#### Data under study ####

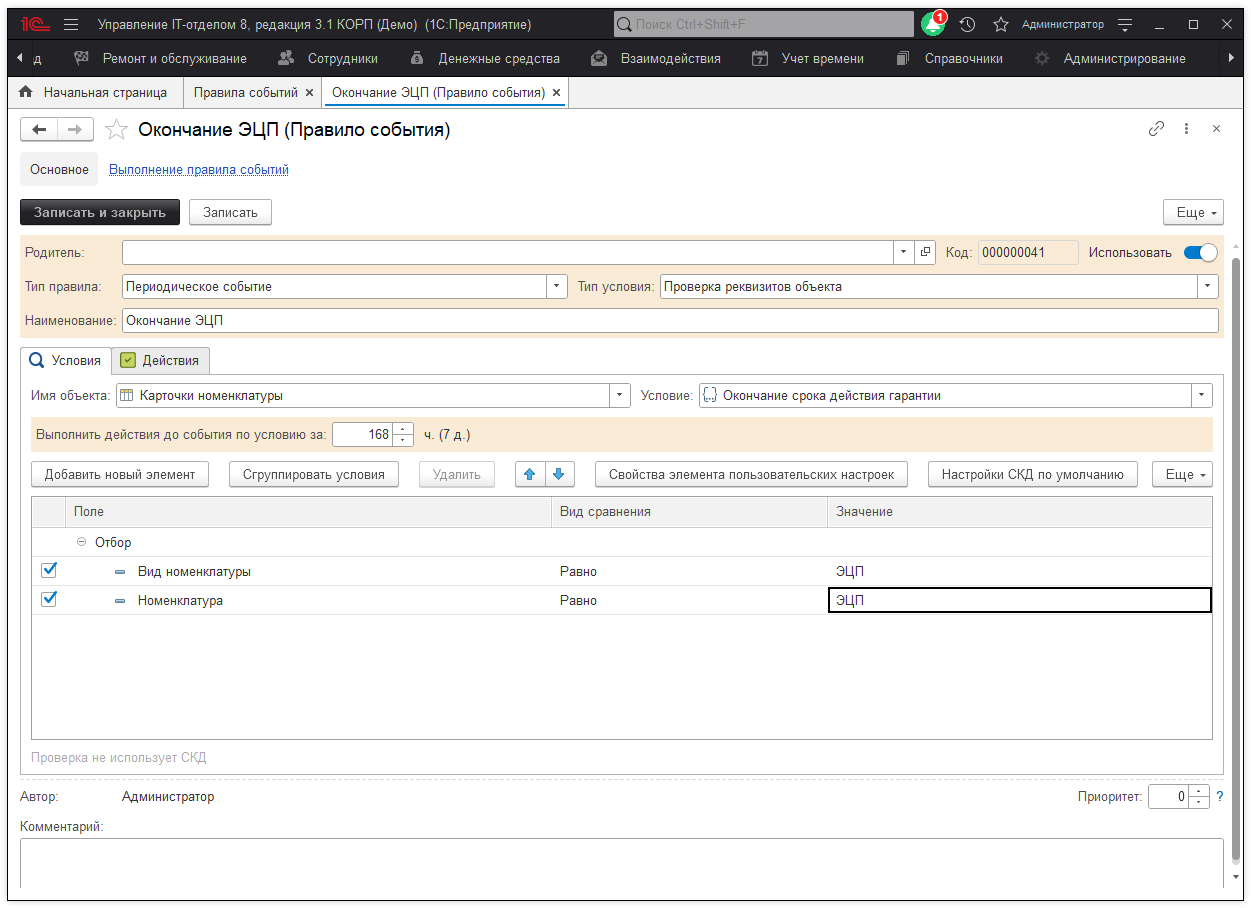Uncheck the Номенклатура condition checkbox

(49, 600)
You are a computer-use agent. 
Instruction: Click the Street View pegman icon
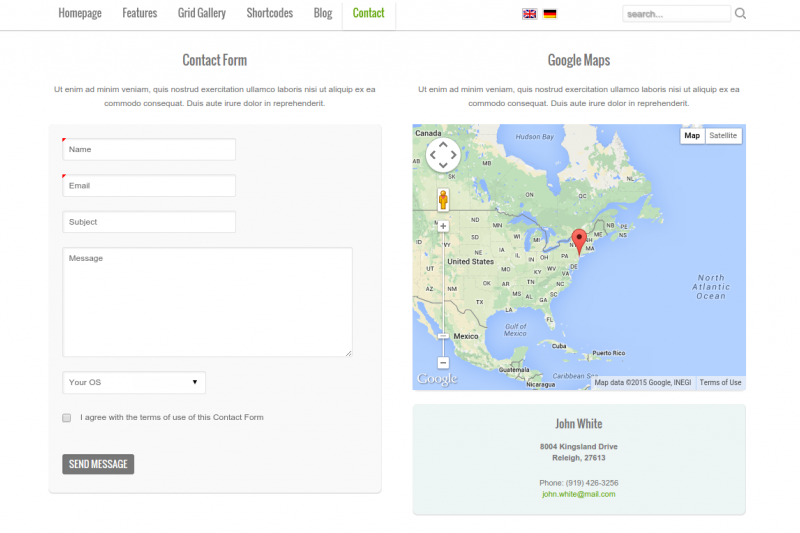point(443,200)
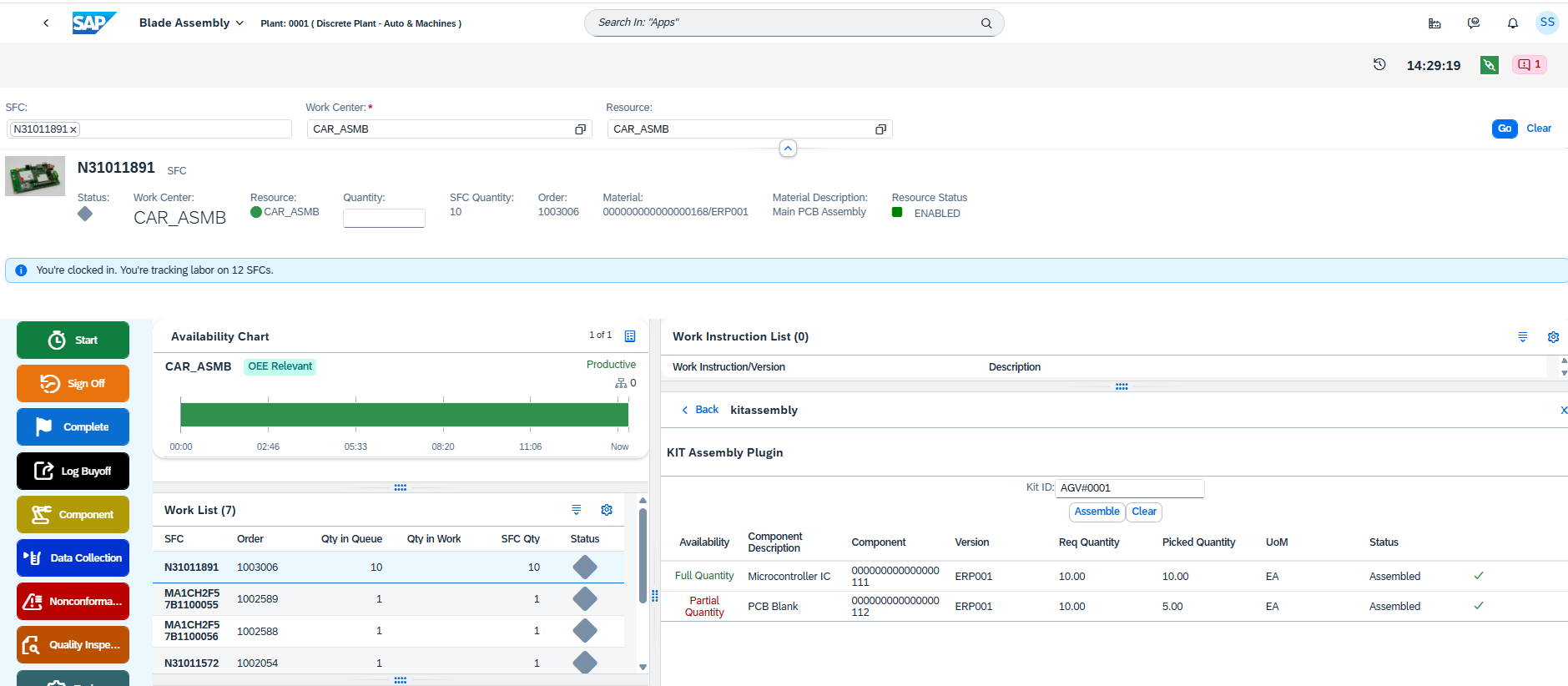Click the SAP logo icon
The width and height of the screenshot is (1568, 686).
(x=93, y=23)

####

I need the lines from the one holding "You are a computer-use agent." through the last line of the entries set down exactly, with every picture left out.

▸ **Response**
You are a computer-use agent. 
Instruction: Click the Street View pegman icon
point(443,200)
Click the SAP logo icon
The width and height of the screenshot is (1568, 686).
(x=93, y=23)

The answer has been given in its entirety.